When an object is viewed through a curved surface like a fishbowl, the light rays bend, causing the object's position to appear different from where it really is. This is known as the apparent position. The formula used to find this position is based on the principles of spherical refraction, which consider the bending of light as it moves from one medium to another. In this exercise, the fish is placed inside a spherical water-filled fishbowl.
The spherical refraction formula applied here is:

• \[ \frac{n_1}{s} + \frac{n_2}{s'} = \frac{n_2 - n_1}{R} \]
• Where \( n_1 \) is the refractive index of air (1.00), \( n_2 \) is the refractive index of water (1.33), \( s \) is the object distance (the actual position of the fish), and \( s' \) is the image distance or apparent position.
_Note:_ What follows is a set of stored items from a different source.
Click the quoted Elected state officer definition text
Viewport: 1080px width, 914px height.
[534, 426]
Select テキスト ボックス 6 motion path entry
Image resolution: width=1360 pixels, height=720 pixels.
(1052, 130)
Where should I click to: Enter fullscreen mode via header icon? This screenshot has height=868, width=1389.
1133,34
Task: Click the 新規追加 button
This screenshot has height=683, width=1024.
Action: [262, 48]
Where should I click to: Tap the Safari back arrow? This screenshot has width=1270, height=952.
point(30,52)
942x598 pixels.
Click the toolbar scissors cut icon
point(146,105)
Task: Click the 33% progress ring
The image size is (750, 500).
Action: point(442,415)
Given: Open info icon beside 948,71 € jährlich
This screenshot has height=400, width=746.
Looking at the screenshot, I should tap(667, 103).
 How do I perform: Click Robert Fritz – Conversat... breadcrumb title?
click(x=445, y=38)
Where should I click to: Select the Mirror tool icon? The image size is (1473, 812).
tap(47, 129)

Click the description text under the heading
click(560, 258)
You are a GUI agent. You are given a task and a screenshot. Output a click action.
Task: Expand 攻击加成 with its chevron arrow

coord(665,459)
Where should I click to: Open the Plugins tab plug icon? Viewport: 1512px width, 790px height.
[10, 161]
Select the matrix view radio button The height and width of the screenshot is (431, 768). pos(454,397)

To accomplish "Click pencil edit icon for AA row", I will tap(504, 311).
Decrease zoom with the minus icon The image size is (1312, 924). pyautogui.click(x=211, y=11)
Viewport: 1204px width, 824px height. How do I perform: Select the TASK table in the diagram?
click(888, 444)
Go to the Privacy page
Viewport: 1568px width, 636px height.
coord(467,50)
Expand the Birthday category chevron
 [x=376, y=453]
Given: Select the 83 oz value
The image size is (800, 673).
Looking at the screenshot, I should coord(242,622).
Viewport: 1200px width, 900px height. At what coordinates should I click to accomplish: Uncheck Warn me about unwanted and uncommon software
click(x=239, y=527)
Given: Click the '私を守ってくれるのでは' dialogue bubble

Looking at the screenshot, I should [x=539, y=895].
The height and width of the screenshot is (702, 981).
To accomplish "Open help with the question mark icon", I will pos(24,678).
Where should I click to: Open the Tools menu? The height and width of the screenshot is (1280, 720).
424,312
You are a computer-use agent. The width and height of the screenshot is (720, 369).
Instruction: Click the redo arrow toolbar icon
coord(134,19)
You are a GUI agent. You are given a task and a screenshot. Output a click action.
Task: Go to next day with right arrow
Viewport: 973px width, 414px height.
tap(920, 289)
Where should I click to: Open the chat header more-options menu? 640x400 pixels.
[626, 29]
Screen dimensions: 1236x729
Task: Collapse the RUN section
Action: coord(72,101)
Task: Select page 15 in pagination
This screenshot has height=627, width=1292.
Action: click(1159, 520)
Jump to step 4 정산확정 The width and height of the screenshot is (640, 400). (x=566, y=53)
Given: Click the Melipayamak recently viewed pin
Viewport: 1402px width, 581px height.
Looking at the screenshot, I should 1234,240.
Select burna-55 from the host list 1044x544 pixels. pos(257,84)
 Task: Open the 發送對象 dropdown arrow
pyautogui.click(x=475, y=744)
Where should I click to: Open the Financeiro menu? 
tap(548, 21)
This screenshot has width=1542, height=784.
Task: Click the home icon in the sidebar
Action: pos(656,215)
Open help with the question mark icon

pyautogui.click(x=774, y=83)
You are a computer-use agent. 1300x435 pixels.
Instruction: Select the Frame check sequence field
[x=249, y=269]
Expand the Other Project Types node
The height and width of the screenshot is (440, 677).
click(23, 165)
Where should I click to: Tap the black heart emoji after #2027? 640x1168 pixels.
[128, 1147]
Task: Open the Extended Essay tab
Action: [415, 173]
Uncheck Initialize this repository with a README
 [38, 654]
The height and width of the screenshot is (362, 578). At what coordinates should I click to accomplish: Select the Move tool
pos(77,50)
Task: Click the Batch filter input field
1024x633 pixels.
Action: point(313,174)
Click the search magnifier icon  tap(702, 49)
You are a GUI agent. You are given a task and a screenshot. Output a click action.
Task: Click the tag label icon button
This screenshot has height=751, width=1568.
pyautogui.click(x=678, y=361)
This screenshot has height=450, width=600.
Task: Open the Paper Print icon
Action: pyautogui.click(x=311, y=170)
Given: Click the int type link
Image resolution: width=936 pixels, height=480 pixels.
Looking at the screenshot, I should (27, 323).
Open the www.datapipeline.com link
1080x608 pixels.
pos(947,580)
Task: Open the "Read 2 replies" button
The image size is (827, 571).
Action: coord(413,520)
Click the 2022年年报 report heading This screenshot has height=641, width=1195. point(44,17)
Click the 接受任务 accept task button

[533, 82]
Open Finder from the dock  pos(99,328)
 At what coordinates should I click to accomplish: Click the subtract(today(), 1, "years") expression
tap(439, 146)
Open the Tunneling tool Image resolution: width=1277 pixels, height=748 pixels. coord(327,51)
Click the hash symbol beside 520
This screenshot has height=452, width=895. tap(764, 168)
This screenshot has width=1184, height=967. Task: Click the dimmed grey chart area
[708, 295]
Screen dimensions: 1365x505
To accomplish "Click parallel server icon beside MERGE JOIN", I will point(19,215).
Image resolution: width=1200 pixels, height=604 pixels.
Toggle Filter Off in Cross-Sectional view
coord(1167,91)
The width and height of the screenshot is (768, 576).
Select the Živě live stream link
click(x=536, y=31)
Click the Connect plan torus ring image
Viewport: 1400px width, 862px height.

The calculation results in the apparent position of the fish being 56 cm behind the surface of the sphere. This means to an observer outside the bowl, the fish appears to be further away than its actual position inside the bowl center.

Magnification refers to how much larger or smaller an object appears compared to its actual size. It's especially useful in optics where objects viewed through lenses or curved surfaces often seem different in size. In the context of spherical refraction, magnification can be determined by the formula:

• \[ m = \frac{n_1 s'}{n_2 s} \]
• Where \( m \) is magnification, and the other parameters are the same as mentioned earlier.

According to this calculation, the fish seems three times larger than its real size due to the fishbowl's spherical shape. This happens because light rays bend more significantly when passing from water to air, making the object appear bigger to an observer outside the fishbowl.

The focal point is a critical concept in optics, describing the exact spot where parallel rays of light converge after passing through a lens or a curved surface. In our spherical fishbowl scenario, determining whether the focal point is inside or outside the bowl helps understand the light behavior through the bowl.
The relation for the focal length in spherical refraction is:

• \[ f = \frac{R}{2(n_2 - n_1)} \]
• Here, \( f \) represents the focal length, and again, the other symbols follow the previously noted meanings.

Through calculation, it is found that the focal point, located at 21.2 cm from the sphere's surface, falls within the fishbowl. This means any parallel rays like those from the sun could indeed focus inside the fishbowl, potentially blinding the fish if it swims into that region. It's a compelling example of why optical awareness is important where lenses and refraction are involved.